ある日、交通事故に巻き込まれた主人公。命に別状はないものの、一部の記憶を失ってしまった。そんな事は気にもせず、幼なじみや悪友と、変わらぬ学園生活を送っていたが、ある日見た夢に登場する幼い少女。彼女は誰なのか? そして失った記憶は? 出だしで甘く見ているとラストで舌を巻く、マルチエンド恋愛ノベル。

ここが○

ここが×

■貴方と私に真実を

正当派の、学園マルチシナリオ恋愛ノベルゲームって、実は案外少ないような気がします。最近ご紹介した中では「ムゲンの絆」がそうでしたが、私がレビューした作品でも、この手の作品は思いの他少ないようです。今回は、正当派学園恋愛ノベルとしては、意欲的な試みで面白く読める作品「イリュージョン」のご紹介。

この作品は、別に新しいところはありません。主人公(名前任意)が交通事故で記憶を一部失ったというのがちょっと変わっていますが、これも描写で上手く溶け込ませており、違和感はありません。そして、主人公の幼なじみに悪友と、お決まりのパターン。いえいえ、お決まり大歓迎。お決まりのパターンこそ、実は作者さんの力量が最も試されるものですから。

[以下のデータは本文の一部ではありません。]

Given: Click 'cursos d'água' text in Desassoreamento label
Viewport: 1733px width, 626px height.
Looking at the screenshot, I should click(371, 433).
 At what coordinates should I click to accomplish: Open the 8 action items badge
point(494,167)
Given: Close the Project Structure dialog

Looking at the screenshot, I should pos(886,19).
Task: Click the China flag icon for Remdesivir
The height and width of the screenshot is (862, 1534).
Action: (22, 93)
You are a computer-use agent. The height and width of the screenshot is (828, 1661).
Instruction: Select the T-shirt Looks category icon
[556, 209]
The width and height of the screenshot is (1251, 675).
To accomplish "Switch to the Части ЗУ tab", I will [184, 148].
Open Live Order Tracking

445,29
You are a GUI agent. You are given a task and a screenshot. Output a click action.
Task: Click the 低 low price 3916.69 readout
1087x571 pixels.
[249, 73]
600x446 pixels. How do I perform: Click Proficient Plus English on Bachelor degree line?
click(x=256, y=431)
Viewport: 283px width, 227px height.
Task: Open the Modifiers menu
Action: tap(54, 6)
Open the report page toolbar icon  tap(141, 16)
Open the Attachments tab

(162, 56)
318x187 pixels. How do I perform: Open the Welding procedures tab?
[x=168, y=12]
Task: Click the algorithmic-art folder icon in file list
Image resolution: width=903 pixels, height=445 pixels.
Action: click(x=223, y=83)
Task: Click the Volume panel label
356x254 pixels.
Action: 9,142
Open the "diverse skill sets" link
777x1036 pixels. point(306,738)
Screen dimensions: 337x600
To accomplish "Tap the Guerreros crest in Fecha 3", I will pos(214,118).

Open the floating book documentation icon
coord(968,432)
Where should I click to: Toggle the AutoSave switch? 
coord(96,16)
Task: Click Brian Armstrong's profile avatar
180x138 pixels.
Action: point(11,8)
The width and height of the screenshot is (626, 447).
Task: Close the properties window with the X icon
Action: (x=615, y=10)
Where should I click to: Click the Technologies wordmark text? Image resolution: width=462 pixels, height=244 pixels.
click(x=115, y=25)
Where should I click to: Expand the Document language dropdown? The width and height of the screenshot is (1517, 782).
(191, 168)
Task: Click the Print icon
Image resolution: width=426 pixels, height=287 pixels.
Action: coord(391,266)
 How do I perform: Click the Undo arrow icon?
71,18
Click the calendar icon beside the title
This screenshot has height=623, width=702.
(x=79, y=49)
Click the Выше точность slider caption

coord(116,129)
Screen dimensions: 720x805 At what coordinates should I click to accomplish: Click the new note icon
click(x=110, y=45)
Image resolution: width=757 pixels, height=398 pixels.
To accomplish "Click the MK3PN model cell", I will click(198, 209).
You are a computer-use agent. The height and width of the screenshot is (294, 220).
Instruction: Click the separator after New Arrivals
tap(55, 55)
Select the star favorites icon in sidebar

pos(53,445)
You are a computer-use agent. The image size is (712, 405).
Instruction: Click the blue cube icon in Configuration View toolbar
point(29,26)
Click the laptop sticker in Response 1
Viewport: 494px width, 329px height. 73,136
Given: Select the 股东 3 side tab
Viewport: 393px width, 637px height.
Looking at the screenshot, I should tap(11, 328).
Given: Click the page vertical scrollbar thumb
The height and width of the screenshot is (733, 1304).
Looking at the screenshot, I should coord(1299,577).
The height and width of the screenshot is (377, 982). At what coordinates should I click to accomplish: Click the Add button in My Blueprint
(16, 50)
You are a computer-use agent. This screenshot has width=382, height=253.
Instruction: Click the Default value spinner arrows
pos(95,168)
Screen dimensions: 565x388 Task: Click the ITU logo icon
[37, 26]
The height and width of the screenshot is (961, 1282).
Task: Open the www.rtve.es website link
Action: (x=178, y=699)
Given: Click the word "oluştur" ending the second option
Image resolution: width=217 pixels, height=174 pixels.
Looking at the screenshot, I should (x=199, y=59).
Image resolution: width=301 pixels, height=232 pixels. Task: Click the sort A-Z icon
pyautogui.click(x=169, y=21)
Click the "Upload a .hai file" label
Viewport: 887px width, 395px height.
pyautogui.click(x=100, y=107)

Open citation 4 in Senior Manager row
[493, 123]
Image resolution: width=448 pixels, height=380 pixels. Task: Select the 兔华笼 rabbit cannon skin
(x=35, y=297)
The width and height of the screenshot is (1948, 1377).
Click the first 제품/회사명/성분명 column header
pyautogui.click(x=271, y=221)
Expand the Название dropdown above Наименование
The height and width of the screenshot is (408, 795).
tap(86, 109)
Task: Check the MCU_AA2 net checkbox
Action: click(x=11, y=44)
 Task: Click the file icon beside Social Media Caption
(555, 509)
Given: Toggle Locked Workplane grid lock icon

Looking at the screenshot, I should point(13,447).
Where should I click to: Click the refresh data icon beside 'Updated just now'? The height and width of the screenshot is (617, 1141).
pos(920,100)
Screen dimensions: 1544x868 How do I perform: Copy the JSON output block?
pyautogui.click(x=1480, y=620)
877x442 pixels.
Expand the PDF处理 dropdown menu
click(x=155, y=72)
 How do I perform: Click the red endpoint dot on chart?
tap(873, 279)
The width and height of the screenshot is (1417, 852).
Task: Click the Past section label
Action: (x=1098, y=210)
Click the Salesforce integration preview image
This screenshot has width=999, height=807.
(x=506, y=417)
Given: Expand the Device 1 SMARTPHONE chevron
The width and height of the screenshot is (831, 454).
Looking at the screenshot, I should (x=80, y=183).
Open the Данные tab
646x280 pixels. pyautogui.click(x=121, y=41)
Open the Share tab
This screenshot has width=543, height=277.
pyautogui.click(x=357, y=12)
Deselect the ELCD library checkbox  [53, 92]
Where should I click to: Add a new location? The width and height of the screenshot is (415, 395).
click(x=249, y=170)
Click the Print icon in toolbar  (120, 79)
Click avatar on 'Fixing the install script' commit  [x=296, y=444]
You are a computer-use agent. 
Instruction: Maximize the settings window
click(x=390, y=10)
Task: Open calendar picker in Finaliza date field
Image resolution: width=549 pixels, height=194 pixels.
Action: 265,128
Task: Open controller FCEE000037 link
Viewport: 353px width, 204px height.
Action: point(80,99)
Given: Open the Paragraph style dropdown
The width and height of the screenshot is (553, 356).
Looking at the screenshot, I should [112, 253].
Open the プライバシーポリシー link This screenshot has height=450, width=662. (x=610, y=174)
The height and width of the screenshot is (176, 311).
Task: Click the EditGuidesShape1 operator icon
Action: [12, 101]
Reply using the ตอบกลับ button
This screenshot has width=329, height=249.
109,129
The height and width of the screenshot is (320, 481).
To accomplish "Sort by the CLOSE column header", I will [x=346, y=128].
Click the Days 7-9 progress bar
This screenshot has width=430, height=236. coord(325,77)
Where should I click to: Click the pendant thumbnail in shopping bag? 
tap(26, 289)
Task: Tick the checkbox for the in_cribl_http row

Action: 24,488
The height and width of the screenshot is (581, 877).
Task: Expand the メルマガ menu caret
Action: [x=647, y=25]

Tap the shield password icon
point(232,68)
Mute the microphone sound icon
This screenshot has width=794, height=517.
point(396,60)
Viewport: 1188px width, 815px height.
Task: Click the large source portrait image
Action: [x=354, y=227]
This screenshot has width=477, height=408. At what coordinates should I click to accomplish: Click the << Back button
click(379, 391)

まずはいきなり苦言から。この作品は、物語の肝とも言える主人公が見る「夢」で、文字表示にウェイトがかかる演出がありますが、これがもの凄く苦痛。2回目以降のプレイでは、途中の「夢」は既読スキップで飛ばせますが、「始めから」で開始した時の、最初のだけは、絶対飛ばせません。飛ばせない上に、このゲームは部分的に声付きなんですが、いきなり子供(演じているのはもちろん子供じゃないでしょう)の泣き声を、ゆっくりゆっくり表示される文章とともに聞かされます。これは、凄まじいストレス。一度読んで終わりの作品ならまだしも、この作品は難易度も結構高く、何度もこの場面を見る羽目になります。正直、私はマウスを破壊したい衝動に駆られました(爆)。この手の「テキストゆっくり表示」は、基本的にプレイヤーのストレスにしかなりません。エンディングや、とにかくここぞという場面でのみ使うべきです。

さて、この作品のツールは「Live Maker」ですが、ツール自体が進化しているのか(以前は開始時に開発者?のロゴが表示されていたが、この作品では表示されなかった)、プレイ感覚はかなり快適。もしかしたら、今後Live Makerは、ノベルゲーム開発ツールとして1つの派閥を築くかも知れませんね。

物語は、主人公が事故で失った記憶をメインテーマに進みます。そして、主人公が失った記憶、隠された真実。これがなかなか驚くような内容で、かつシナリオ内で謎が少しずつ明らかになるバランスが大変良いのです。つまり、「プレイヤーが『これはもしや?』と真実に気付く度合いと、シナリオ内で主人公が少しずつ真実に到達する度合いが、シンクロしている」のです。これは特筆すべき点です。これが全然シンクロしていないと、「プレイヤーは訳が分からないのに、登場人物が勝手に謎を解いている」、又は「プレイヤーはとっくに謎に気付いているのに、登場人物がいつまでもお芝居を続けている」事になり、どちらも寒々しいだけ。このシンクロ感覚、バランス感覚はお見事です。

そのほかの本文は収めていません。